Meet the new Donald Trump, same as the old Donald Trump.

The former president’s rant about likely Democratic nominee Kamala Harris’ racial identity, headlined by the false and offensive claim that the first Black woman elected vice president “happened to turn Black” only recently, as an act of political expedience, kicked off a fresh yet disturbingly familiar chapter in this increasingly bitter presidential campaign.

Not three weeks ago, Trump and some hopeful allies suggested that his narrow escape from a would-be assassin’s bullet would set about a renaissance in the 78-year-old’s worldview. In his scripted remarks at the Republican convention a few days later, Trump declared, “The discord and division in our society must be healed.” That high-minded rhetoric lasted a few minutes. Ditching the teleprompter and diving back into his typical fare, the GOP nominee delivered a historically long and often petty acceptance speech.

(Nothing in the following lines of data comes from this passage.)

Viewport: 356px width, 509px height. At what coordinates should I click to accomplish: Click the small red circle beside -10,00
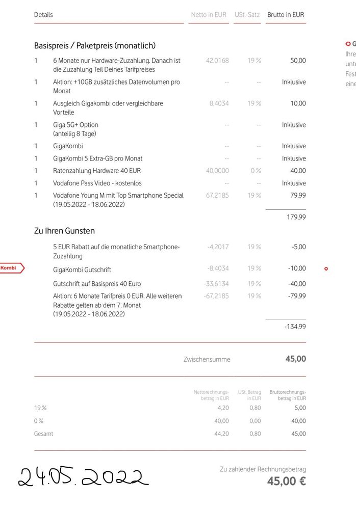[326, 269]
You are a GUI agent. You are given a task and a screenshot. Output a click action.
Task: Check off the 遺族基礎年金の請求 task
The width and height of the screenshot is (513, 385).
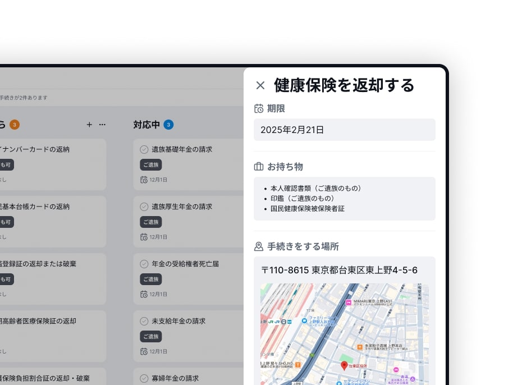144,149
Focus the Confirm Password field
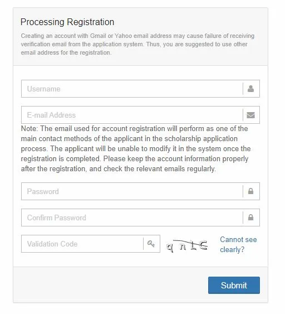This screenshot has width=305, height=314. coord(132,218)
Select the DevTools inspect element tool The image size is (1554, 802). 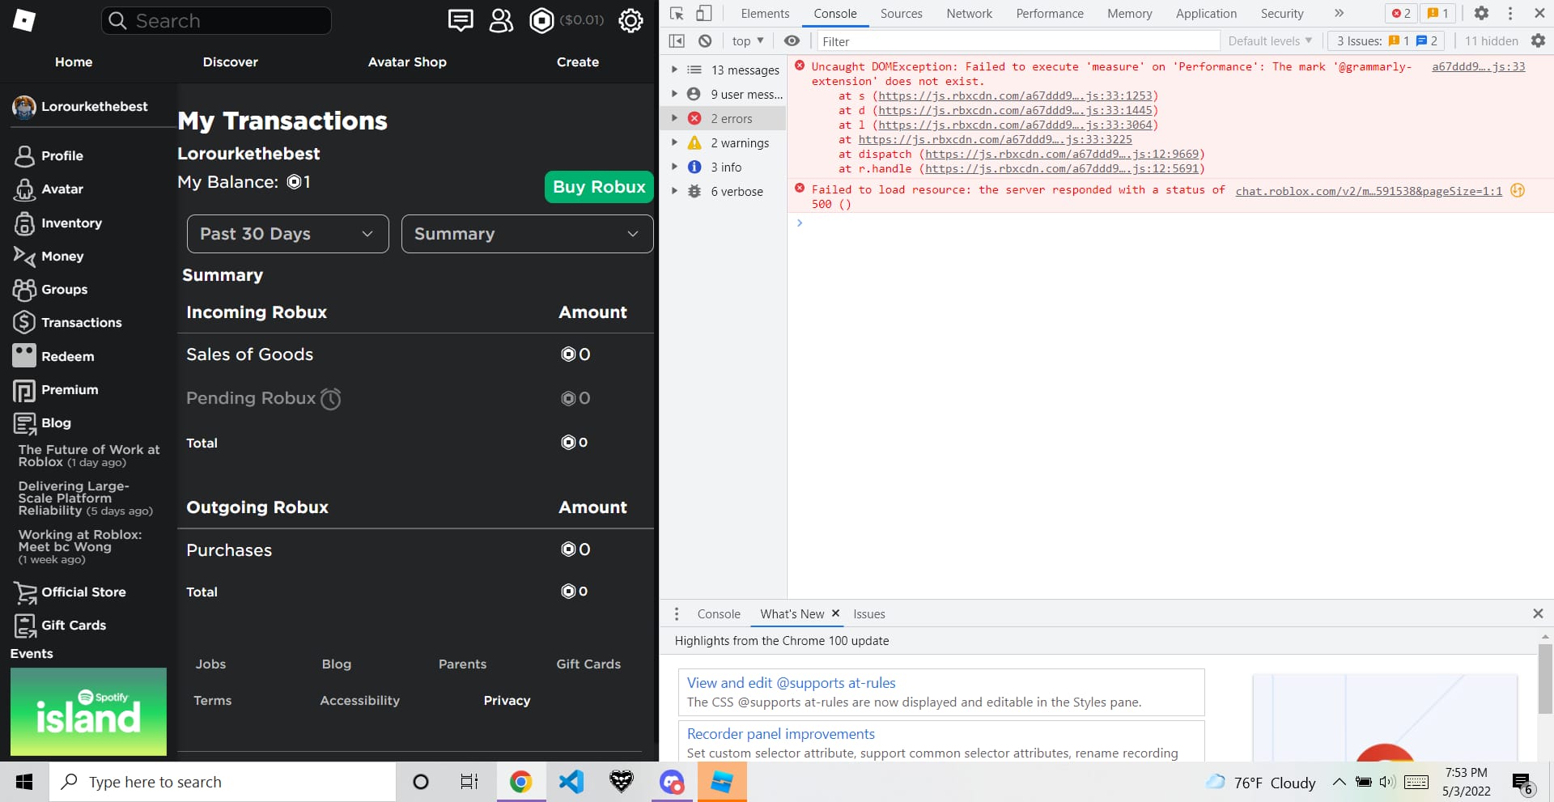677,13
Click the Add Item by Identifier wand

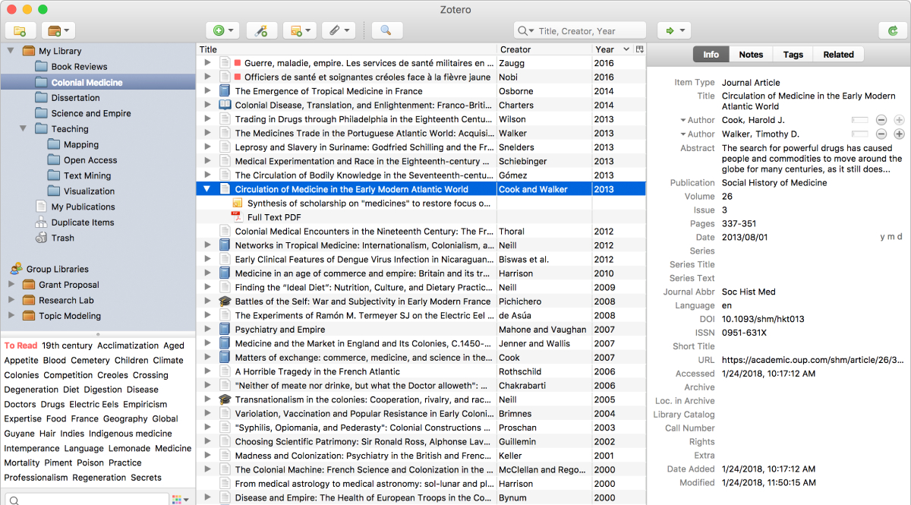(261, 30)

Wednesday’s interview-turned-confrontation with reporters at a convention of Black journalists in Chicago made perfectly clear that nothing has changed. Alongside his comments about Harris, Trump berated one of the journalists onstage, ABC News senior congressional correspondent Rachel Scott, and belittled his own running mate, Ohio Sen. JD Vance, saying his pick was unlikely to “have any impact” on the election.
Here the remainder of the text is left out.